Treating Users Like Family: How Ancestry Optimized the UX for Its New Feature AncestryDNA Traits

Illustration: Justin Cheong.

Those who use Ancestry.com tend to share one thing in common: they’re looking to better understand who they are and where they come from.

If they’re not digging through the extensive genealogy records to piece together the branches of their family tree, they’re discovering the makeup of their own unique DNA, which is obtained by taking a simple at-home saliva test that is then mailed to the company for analysis.

From a designer’s perspective, what this amounts to is a heck of a lot of data. More than 10 million users have taken the at-home DNA tests. Each test provides insight into a user’s unique ethnicity and genealogy, and a new product takes that one step further. AncestryDNA Traits, which launched this past Thanksgiving, provides users with insight into traits such as their likelihood of having a certain hair color, freckles, eye color, or a taste for cilantro, then compares it to other users who share aspects of their DNA.

“We wanted to leverage our strengths as a company and that’s our records, our science, our matches, and our ability to compare and give matches⏤that’s something that other companies are not able to do,” said Angela Alarcon, UX lead at Ancestry.

This mobile user flow built in Adobe XD provides users with insight into why their DNA indicates that they’re more likely to have darker hair.

This mobile user flow built in Adobe XD provides users with insight into why their DNA indicates that they’re more likely to have darker hair.

DNA doesn’t always tell the full story, Angela explains. The tool aims to break down the science behind trait-based DNA results and educate users on how they may have inherited certain traits and where those DNA connections come from. For example, your DNA may suggest you’re more likely to have brown hair, but you came out blonde. It’s an interactive education product that deepens the exploration of where a user’s unique traits are rooted.

Translating this data to easy to comprehend, informational, and powerful user experiences is no small feat, nor is it something the team takes cavalierly. To produce a new net product and launch it in 11 months required copious amounts of iterations and user feedback to bring DNA Traits to life. A process that relied on tools like Adobe XD to enable quick, quality designs.

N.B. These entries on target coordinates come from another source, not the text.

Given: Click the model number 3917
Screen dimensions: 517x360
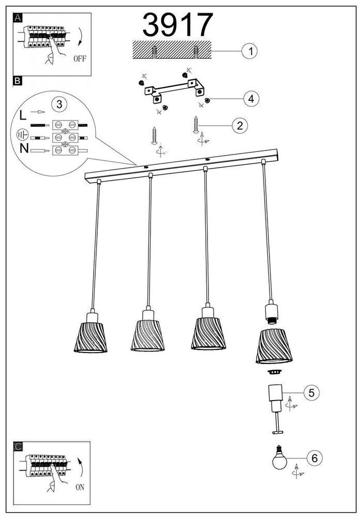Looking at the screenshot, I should pos(177,25).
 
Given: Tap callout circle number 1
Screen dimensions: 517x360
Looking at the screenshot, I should pos(250,51).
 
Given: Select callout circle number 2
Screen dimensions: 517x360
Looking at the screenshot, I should pos(239,125).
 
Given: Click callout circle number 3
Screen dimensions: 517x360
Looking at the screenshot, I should pos(59,104).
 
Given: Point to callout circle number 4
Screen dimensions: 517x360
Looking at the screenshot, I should pos(251,98).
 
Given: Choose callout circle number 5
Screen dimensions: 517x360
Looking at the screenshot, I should pos(311,393).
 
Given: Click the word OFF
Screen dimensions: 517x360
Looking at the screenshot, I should pos(80,58).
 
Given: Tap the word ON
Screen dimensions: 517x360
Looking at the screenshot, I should pos(80,486).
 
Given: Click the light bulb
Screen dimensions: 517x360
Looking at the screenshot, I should pos(280,459).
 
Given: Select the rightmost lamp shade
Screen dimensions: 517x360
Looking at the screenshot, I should pos(274,345).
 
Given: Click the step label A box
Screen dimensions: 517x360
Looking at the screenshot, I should pos(18,18).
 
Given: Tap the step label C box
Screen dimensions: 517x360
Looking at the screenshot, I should pos(18,446).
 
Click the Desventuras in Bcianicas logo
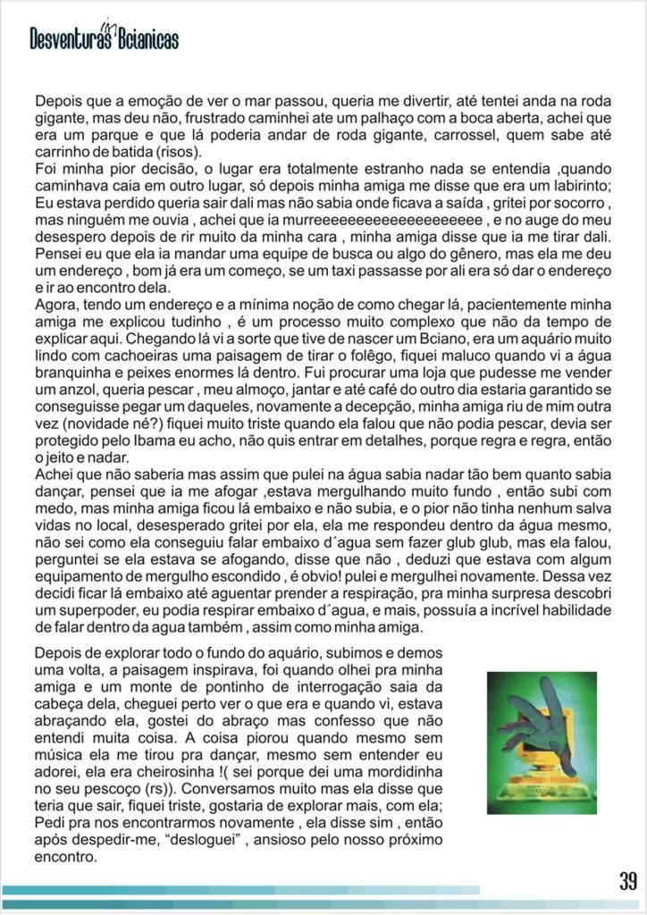[105, 37]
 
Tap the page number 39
[627, 881]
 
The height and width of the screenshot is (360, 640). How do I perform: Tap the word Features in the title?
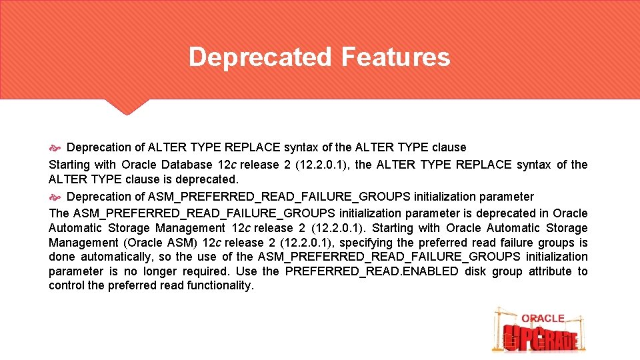click(x=395, y=57)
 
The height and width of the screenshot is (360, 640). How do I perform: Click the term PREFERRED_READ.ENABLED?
click(x=371, y=271)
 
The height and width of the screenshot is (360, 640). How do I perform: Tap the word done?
click(x=61, y=257)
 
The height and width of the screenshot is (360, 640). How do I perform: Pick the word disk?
click(x=476, y=271)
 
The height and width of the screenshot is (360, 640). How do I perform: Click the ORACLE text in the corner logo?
click(x=543, y=319)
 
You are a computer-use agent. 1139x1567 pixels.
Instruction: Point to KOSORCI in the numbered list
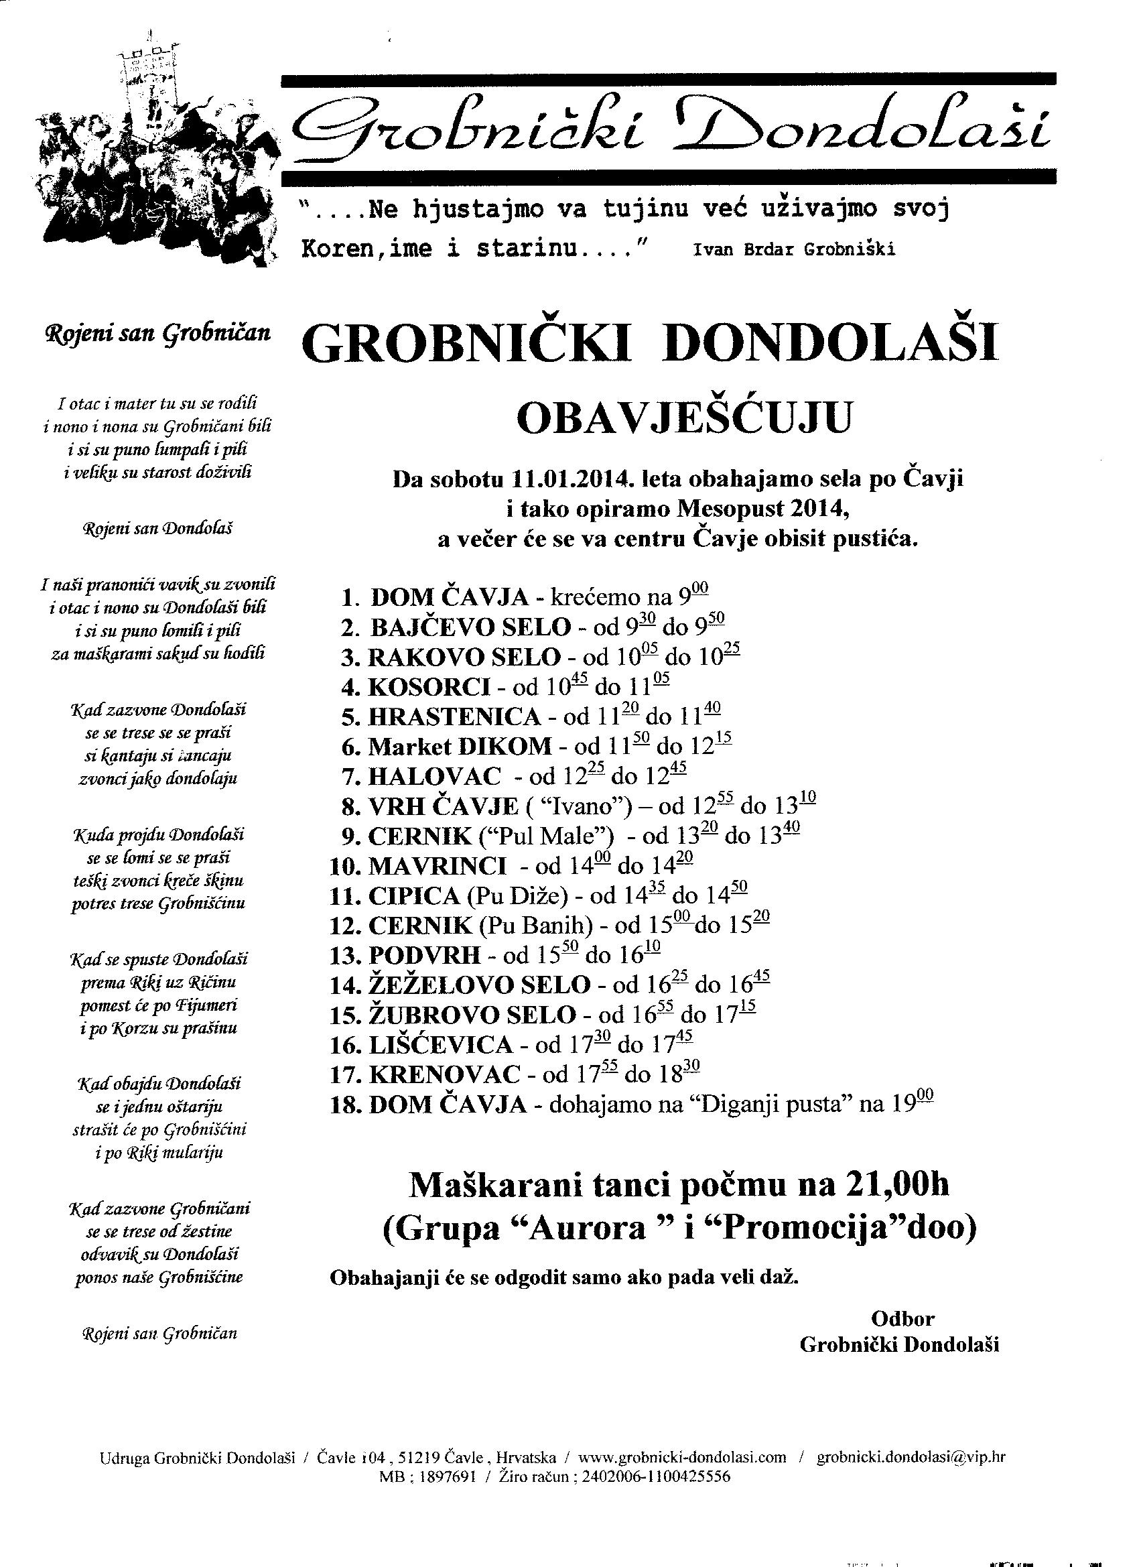point(428,687)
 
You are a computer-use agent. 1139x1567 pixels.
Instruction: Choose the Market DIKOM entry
point(460,746)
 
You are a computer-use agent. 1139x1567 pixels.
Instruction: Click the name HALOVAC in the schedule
point(434,777)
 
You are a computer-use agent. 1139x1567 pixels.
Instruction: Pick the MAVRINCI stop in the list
point(438,866)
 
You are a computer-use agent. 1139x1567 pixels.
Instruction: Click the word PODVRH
point(424,956)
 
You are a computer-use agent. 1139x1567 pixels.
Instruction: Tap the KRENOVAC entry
point(444,1074)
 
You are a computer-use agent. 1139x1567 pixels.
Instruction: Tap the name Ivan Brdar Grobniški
point(795,249)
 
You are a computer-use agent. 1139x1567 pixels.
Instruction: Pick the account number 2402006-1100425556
point(656,1495)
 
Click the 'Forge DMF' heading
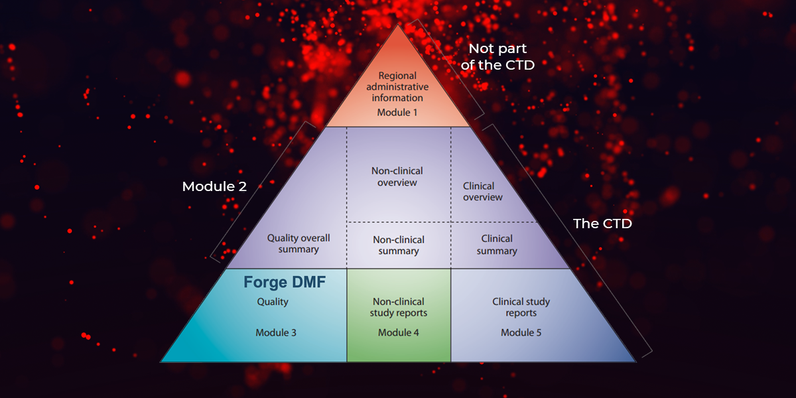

Treating users like family

Using Adobe XD, the team designed simple UX and UI flows that allowed them to iterate quickly and easily, refine their process and develop beautiful, functional solutions across multi-platform experiences. The simplicity of use for the creative team helped them bring their ideas to their most important stakeholders: the users.

“We’re really close to our users. It’s almost like you’re in the service industry in some way as a designer because you want to deliver something that is useful, that will change their lives, and create stories,” Angela said.

The team had a hard goal of delivering DNA Traits before Thanksgiving. They wanted to give their users something to talk about during their family dinners because that “spark of connection,” as Angela describes it, is such a vital part of their whole user experience. The team has heard countless stories from users about how Ancestry has connected them to long lost family members, biological parents, and now, through Traits, helped them understand where certain traits of theirs come from.

This mobile user flow built in Adobe XD shows some of the information presented to users on the AncestryDNA Traits homepage. Users can click in to learn more about appearance traits, sensory traits, and more.

This mobile user flow built in Adobe XD shows some of the information presented to users on the AncestryDNA Traits homepage. Users can click in to learn more about appearance traits, sensory traits, and more

Having such a close dynamic with their users has enabled the UX team to get to the root of many of the design challenges they’ve encountered over the years. For example, one feature that Ancestry is really proud of is the platform’s ability to connect users with other users who share similar DNA. The team created a messaging app to allow the users to connect with one another, but they weren’t getting the usage they expected.

“A lot of designers would be like, oh, we just have to create a better messaging system,” Angela said. “But if you keep talking to the users, you discover the problem is not the messaging system. The problem is that the users are afraid to be vulnerable.”

Angela is an empathetic person by nature, so she can better relate to and address a user’s pain points, something that has served her well in her role as a UX designer. She sees the emotional aspect behind what users actually need, and by talking to them through regular research sessions, she’s able to better understand what’s inside of that.

With the messaging system, her team realized the design of the messaging app wasn’t the issue, it was that the users felt vulnerable and hesitant to reach out to someone they hadn’t met before. What they wanted was something to break the ice, so the team built out a feature that shows the users what they have in common with the other user and gives them some talking points to help alleviate some of that hesitation.

“Instead of just describing the solution, you have to listen and think about what they actually want. This is a people job. You have to love what you do. You have to love your users. You have to care about them. What do they really want? What are they really saying?” Angela said.

This requires UX designers to truly listen to users. Angela is reminded of the popular quote by Henry Ford, “If I had asked people what they wanted, they would have said faster horses.” What they really wanted was to get places faster. What that meant was so much bigger than the obvious assumption of faster horses.